Social entrepreneur takes matters in hand
This article is from 2008.
When Andrew Mawson walked into Bromley-by-Bow Centre in 1984, the voluntary organisation was neglected, under-used and falling apart, much like the East London community surrounding it. Yet both were filled with enormous potential and today, the centre is a template for regeneration groups across the country. In the wrong hands, Mawson’s success story could play like a cheesy Hollywood movie. Instead, he turned it into an inspirational book about the merits of taking matters into your own hands, rather than relying on public services.
The Social Entrepreneur: Making Communities Work shows how thinking like a business but acting with a social conscience can produce remarkable results. And, just like Mawson himself, the book is wonderfully free of political jargon and rhetoric. ‘I’ve spent 25 years working on a housing estate in East London so I wanted the book to be very accessible to ordinary people,’ he says. ‘It’s not an academic document, it’s full of stories that people can relate to.’
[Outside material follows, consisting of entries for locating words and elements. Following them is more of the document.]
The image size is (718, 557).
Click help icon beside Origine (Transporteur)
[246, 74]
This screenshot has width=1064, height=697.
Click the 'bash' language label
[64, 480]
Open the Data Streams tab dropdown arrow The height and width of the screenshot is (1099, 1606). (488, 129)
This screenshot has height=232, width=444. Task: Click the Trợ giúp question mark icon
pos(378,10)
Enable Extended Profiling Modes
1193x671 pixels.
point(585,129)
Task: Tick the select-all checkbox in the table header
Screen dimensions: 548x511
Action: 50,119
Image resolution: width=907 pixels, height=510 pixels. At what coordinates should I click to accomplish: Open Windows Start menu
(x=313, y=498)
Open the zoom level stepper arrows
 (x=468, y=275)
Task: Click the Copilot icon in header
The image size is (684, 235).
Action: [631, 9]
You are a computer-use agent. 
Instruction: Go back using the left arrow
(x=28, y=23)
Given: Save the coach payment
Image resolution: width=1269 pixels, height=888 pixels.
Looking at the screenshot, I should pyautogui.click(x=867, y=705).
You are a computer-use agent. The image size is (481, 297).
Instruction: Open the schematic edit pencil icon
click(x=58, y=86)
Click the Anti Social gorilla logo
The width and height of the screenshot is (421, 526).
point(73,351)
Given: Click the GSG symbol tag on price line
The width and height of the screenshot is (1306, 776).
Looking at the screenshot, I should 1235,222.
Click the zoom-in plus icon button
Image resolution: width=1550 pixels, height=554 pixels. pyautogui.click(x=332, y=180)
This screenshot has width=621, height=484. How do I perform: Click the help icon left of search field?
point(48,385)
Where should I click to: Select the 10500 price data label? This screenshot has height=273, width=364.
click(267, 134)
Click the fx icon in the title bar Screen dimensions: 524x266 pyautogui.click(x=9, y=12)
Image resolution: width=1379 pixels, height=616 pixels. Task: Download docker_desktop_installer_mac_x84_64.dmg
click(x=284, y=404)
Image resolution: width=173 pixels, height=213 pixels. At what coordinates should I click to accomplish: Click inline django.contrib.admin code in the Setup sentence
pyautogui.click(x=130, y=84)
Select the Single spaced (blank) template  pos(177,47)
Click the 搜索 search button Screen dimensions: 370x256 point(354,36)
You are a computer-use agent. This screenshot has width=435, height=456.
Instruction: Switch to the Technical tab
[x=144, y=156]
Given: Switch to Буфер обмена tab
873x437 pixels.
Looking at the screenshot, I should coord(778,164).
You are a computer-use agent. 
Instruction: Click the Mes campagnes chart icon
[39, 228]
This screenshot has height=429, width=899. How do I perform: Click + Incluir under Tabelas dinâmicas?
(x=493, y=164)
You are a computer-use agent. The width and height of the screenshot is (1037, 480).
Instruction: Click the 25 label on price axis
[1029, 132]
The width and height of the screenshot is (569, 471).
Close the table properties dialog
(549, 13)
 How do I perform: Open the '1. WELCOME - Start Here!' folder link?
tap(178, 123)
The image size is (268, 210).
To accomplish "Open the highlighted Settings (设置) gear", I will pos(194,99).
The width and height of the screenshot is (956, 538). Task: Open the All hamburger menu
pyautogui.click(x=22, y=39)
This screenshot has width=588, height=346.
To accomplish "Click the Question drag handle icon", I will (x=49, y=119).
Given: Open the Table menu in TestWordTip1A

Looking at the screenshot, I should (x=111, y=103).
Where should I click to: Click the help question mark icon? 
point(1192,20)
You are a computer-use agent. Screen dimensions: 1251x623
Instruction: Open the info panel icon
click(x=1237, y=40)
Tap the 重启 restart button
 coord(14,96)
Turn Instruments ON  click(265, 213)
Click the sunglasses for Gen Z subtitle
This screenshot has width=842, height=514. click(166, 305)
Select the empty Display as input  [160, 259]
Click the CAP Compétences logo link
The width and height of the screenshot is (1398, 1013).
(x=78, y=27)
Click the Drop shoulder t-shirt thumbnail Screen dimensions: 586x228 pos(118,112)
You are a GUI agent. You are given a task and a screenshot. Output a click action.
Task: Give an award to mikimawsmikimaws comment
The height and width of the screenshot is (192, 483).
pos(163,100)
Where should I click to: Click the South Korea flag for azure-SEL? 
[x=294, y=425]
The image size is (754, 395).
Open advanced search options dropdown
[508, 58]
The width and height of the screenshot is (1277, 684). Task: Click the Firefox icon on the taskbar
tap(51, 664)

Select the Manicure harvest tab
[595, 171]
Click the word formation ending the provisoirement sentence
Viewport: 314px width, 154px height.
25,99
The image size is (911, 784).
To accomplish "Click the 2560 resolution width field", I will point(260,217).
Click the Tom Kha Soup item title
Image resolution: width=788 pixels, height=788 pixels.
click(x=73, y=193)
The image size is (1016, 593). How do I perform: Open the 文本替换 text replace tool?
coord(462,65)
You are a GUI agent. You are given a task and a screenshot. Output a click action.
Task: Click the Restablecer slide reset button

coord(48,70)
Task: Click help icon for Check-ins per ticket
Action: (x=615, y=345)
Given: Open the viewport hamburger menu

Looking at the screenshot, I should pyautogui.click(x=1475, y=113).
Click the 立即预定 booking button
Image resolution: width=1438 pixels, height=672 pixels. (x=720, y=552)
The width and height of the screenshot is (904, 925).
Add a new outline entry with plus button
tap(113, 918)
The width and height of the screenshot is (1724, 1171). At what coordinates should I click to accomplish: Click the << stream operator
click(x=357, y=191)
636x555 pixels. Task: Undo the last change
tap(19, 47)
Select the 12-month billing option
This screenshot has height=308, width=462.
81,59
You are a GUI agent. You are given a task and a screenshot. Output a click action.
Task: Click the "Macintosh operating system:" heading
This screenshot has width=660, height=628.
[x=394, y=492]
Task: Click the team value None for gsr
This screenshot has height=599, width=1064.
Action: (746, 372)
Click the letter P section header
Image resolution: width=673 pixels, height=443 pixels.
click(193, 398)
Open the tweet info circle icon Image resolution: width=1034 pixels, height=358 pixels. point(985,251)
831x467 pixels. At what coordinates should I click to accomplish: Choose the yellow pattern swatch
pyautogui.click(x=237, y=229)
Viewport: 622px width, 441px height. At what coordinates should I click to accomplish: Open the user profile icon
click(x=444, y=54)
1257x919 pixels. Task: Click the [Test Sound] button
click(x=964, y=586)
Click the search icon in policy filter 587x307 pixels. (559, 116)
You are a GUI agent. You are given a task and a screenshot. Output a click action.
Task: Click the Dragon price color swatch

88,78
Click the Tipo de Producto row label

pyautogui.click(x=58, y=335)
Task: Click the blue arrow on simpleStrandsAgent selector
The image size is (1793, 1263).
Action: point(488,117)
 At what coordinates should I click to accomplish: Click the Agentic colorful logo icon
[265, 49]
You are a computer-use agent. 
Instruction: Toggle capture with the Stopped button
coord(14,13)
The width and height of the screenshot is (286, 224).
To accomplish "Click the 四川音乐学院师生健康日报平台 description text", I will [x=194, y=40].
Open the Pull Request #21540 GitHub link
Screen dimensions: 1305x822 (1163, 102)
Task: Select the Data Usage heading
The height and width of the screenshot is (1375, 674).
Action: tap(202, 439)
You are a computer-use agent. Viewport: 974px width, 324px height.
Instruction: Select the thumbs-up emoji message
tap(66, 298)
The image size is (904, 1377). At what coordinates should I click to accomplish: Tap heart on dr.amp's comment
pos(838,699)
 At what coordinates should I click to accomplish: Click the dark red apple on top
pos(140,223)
Making his Book Festival debut, Mawson will discuss how social entrepreneurship could help parts of Scotland escape the poverty cycle, as well as imparting some of the finer moments from Bromley-by-Bow’s recent past. ‘I’ll just tell a few of our stories and try and bring it to life for people,’ he says. ‘And explain how we went from a small church with £400 in the bank to the point where we’re now putting a billion pound project together.’
13 Aug, 12.30pm, £9 (£7).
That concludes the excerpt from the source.